Ebbene quale grande ed illuminato esperto potrà mai svolgere questo delicatissimo compito meglio di quella mamma e di quel papà, anche se non hanno sei o sette lauree nelle varie discipline psico-pedagogiche?

 C’è, inoltre, una bella differenza tra l’andare dall’avvocato dicendogli: “avvocato, ci pensi lei, …” e dirgli, invece, “…avvocato, siamo già d’accordo sull’affidamento dei figli, sulle visite, abbiamo già discusso, in linea di massima, sul mantenimento, ecc; ci dia un suo parere e ci prepari il ricorso di separazione”. A questo punto non ha nessuna importanza che quella bozza di accordo sia stata definita tra i genitori a casa propria o presso un servizio di mediazione familiare: quello che conta è che la coppia continui a parlarsi e a decidere in modo adulto e responsabile. Se riescono a farlo autonomamente (e sono in tanti a riuscirci) tanto meglio per tutti; per chi invece fa più fatica, il mediatore familiare offre il suo aiuto per definire quegli accordi, stando attento a non creare alcuna forma di dipendenza (non si può tornare dal mediatore ogni qualvolta si presenta la necessità di apportare delle modifiche, sapendo bene che queste saranno, fortunatamente, inevitabili, visto che parliamo di questioni riguardanti i figli la cui crescita è contrassegnata da cambiamenti continui).

 Più in dettaglio, un buon servizio di mediazione familiare deve essere in grado di fornire un’attività qualificata capace di andare incontro alle esigenze dei vari protagonisti della separazione:

– l’esigenza dei figli di poter contare su due genitori che pur separati coordinano la loro funzione educativa;

– l’esigenza dei genitori di poter usufruire di uno spazio di elaborazione della propria vicenda separativa in chiave di ricostruzione e riparazione;

– la possibilità del giudice che si occupa di separazione di utilizzare un intervento di tipo psicosociale fuori dal giudizio in fase preventiva o, sospendendo le procedure giudiziarie, offrire una nuova opportunità alla coppia, quando si sia creata una sorta di conflitto cronicamente agito per vie legali;

– l’esigenza di molti avvocati di poter assistere i propri clienti in condizioni meno critiche di emotività e più garantite dal punto di vista del benessere dei minori sia nelle fasi iniziali della separazione che in quelle successive;

– l’esigenza della collettività di vedere ridotti gli elevatissimi costi psicologici ed economici (individuali e sociali) dell’alta conflittualità da cattiva separazione.

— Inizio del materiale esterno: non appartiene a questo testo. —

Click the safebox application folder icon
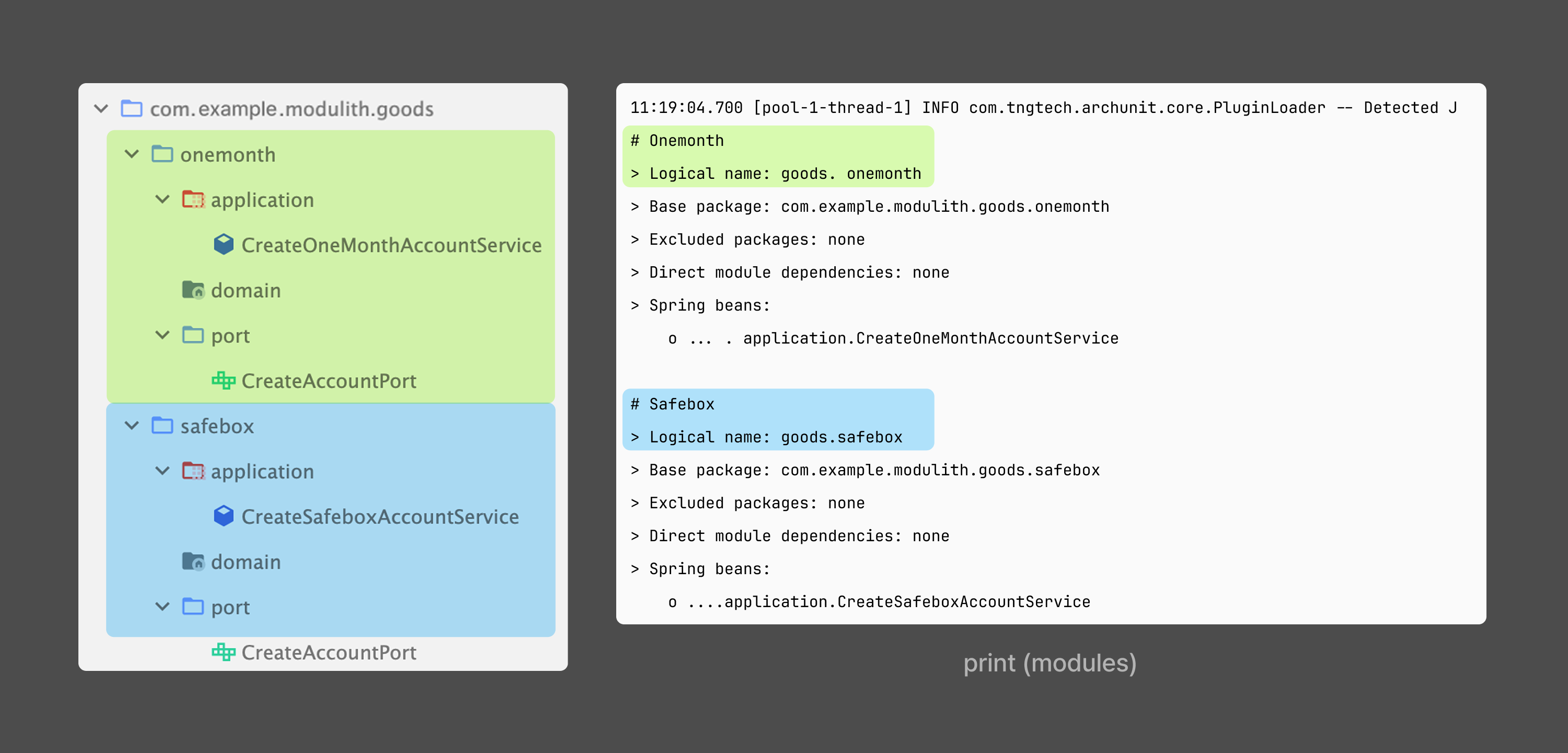This screenshot has width=1568, height=753. point(193,471)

            In questo tipo di intervento il mediatore, pur “entrando” nella relazione tra le due parti in conflitto, non prende le decisioni al posto dei disputanti, ma sono le stesse parti a portare avanti il processo decisionale.

            Le competenze del mediatore consistono nella capacità di:

– creare un clima relazionale favorevole all’instaurarsi e al mantenersi di un canale di comunicazione efficace e stabile tra i genitori;

– contribuire alla gestione dei conflitti in vista della ricerca autonoma da parte dei genitori di soluzioni concrete e condivise ai problemi generati dalla separazione;

– incentivare e valorizzare l’esercizio unitario e solidale della genitorialità anche dopo la rottura del legame di coppia;

– evitare di farsi coinvolgere dai problemi emotivi e affettivi di coloro che gli chiedono aiuto per non creare relazioni in contrasto con il suo ruolo imparziale.